Lung Deflation and Cardiovascular Structure and Function in Chronic Obstructive Pulmonary Disease. A Randomized Controlled Trial

Abstract

Rationale: Patients with chronic obstructive pulmonary disease develop increased cardiovascular morbidity with structural alterations.

Objectives: To investigate through a double-blind, placebo-controlled, crossover study the effect of lung deflation on cardiovascular structure and function using cardiac magnetic resonance.

Methods: Forty-five hyperinflated patients with chronic obstructive pulmonary disease were randomized (1:1) to 7 (maximum 14) days inhaled corticosteroid/long-acting β2-agonist fluticasone furoate/vilanterol 100/25 μg or placebo (7-day minimum washout). Primary outcome was change from baseline in right ventricular end-diastolic volume index versus placebo.

Measurements and main results: There was a 5.8 ml/m(2) (95% confidence interval, 2.74-8.91; P < 0.001) increase in change from baseline right ventricular end-diastolic volume index and a 429 ml (P < 0.001) reduction in residual volume with fluticasone furoate/vilanterol versus placebo. Left ventricular end-diastolic and left atrial end-systolic volumes increased by 3.63 ml/m(2) (P = 0.002) and 2.33 ml/m(2) (P = 0.002). In post hoc analysis, right ventricular stroke volume increased by 4.87 ml/m(2) (P = 0.003); right ventricular ejection fraction was unchanged. Left ventricular adaptation was similar; left atrial ejection fraction improved by +3.17% (P < 0.001). Intrinsic myocardial function was unchanged. Pulmonary artery pulsatility increased in two of three locations (main +2.9%, P = 0.001; left +2.67%, P = 0.030). Fluticasone furoate/vilanterol safety profile was similar to placebo.

Conclusions: Pharmacologic treatment of chronic obstructive pulmonary disease has consistent beneficial and plausible effects on cardiac function and pulmonary vasculature that may contribute to favorable effects of inhaled therapies. Future studies should investigate the effect of prolonged lung deflation on intrinsic myocardial function. Clinical trial registered with www.clinicaltrials.gov (NCT 01691885).
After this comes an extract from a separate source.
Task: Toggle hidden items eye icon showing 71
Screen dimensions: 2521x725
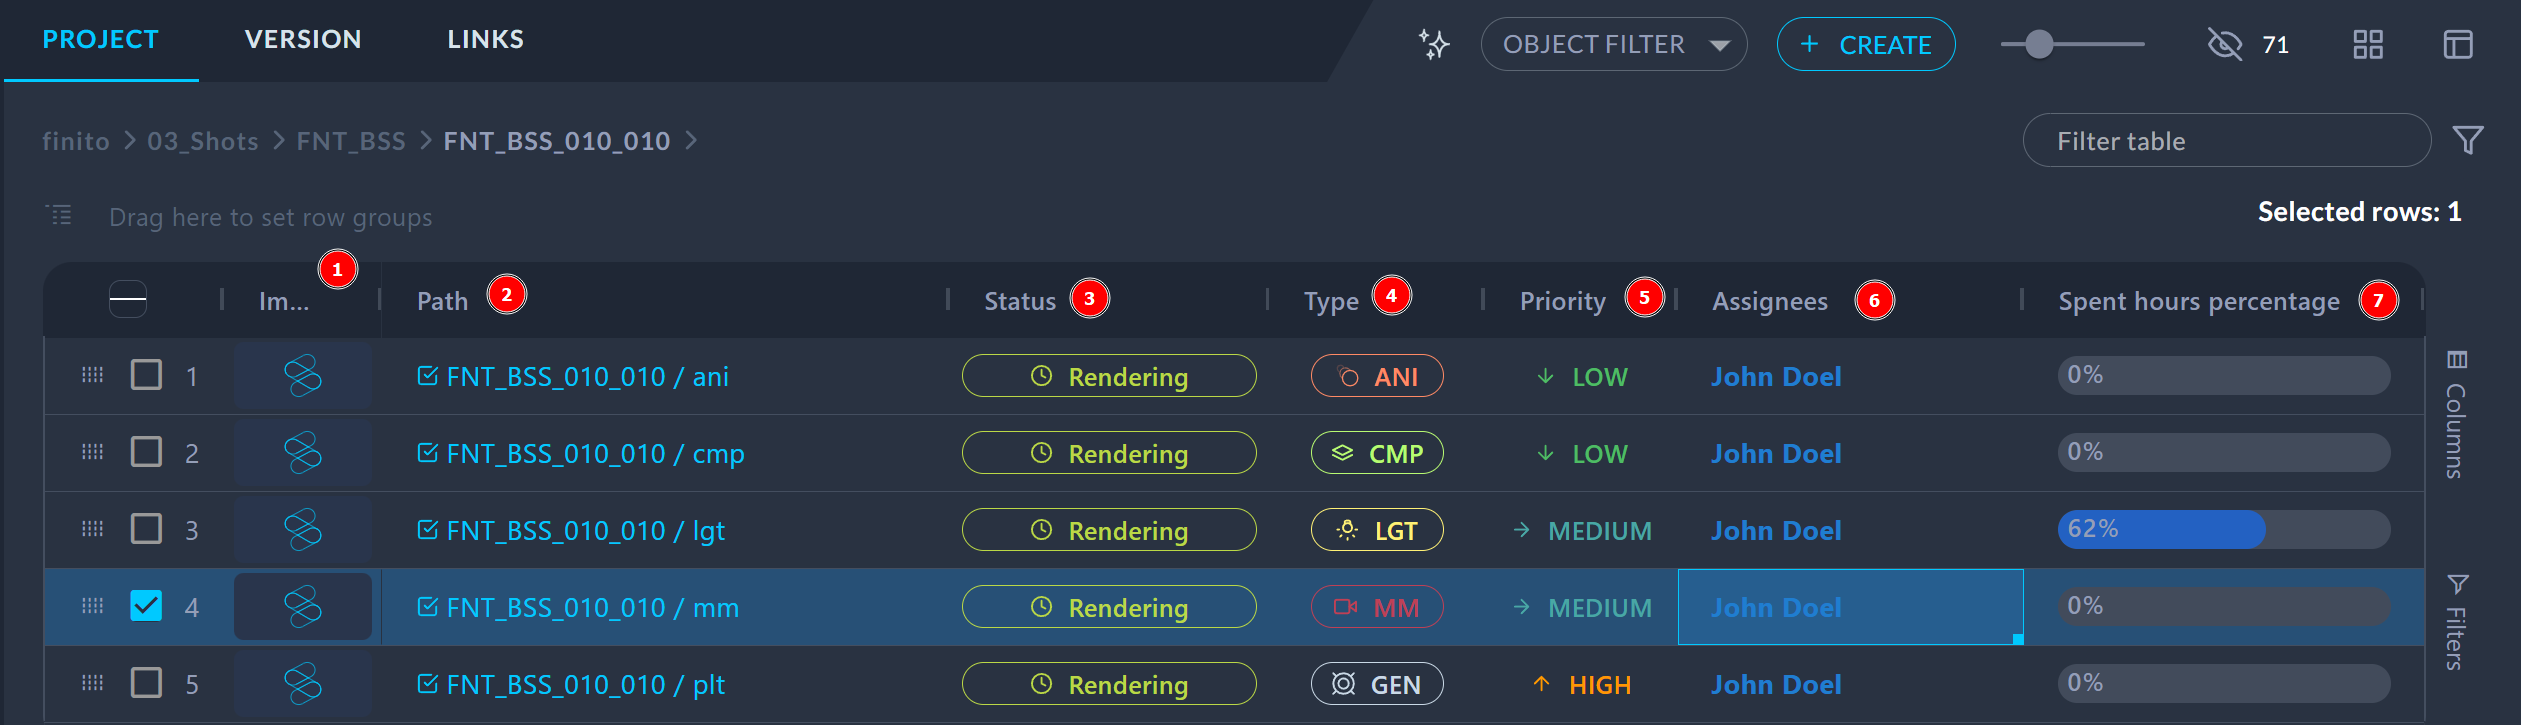Action: point(2225,44)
Trial registration: ClinicalTrials.gov NCT01691885.

Keywords: cardiac function; cardiac magnetic resonance; chronic obstructive pulmonary disease; fluticasone furoate/vilanterol; lung hyperinflation.

Figure 1.

Study design and enrollment and outcomes. (A) Design of the study. Each patient, in two separate treatment periods, received 7 (maximum 14) days of treatment and matching placebo separated by a 1-week washout period. (B) Screening, randomization, treatment, and follow-up of patients. *One patient withdrew from the analysis owing to missing MRI data. AE = adverse event; CMR = cardiac magnetic resonance; COPD = chronic obstructive pulmonary disease; FF/VI = fluticasone furoate/vilanterol; LRTI = lower respiratory tract infection; MRI = magnetic resonance imaging; QD = once daily.

Figure 2.

Primary cardiovascular efficacy outcomes. Box plot of change from baseline in right ventricular end-diastolic volume index (RVEDVI) for fluticasone furoate/vilanterol (FF/VI) 100/25 μg once daily versus placebo after 7–14 days of treatment. Baseline is the assessment taken at predose on Day 1.

Figure 3.

Forest plot of change from baseline in the other cardiovascular efficacy outcomes for fluticasone furoate/vilanterol (FF/VI) 100/25 μg once daily versus placebo after 7–14 days of treatment. Baseline is the assessment taken at predose on Day 1. Analysis was performed using an analysis of covariance model with covariates of treatment, baseline, period, and subject as a random effect. Data presented represent (change from baseline during FF/VI period – change from baseline in placebo period) with 95% CIs. ABA = abdominal aorta; CI = confidence interval; EDVI = end-diastolic volume index; EF = ejection fraction; ESVI = end-systolic volume index; LPA = left pulmonary artery; MI = mass index; MPA = main pulmonary artery; RPA = right pulmonary artery; SVI = stroke volume index; TAA = thoracic ascending aorta; TDA = thoracic descending aorta.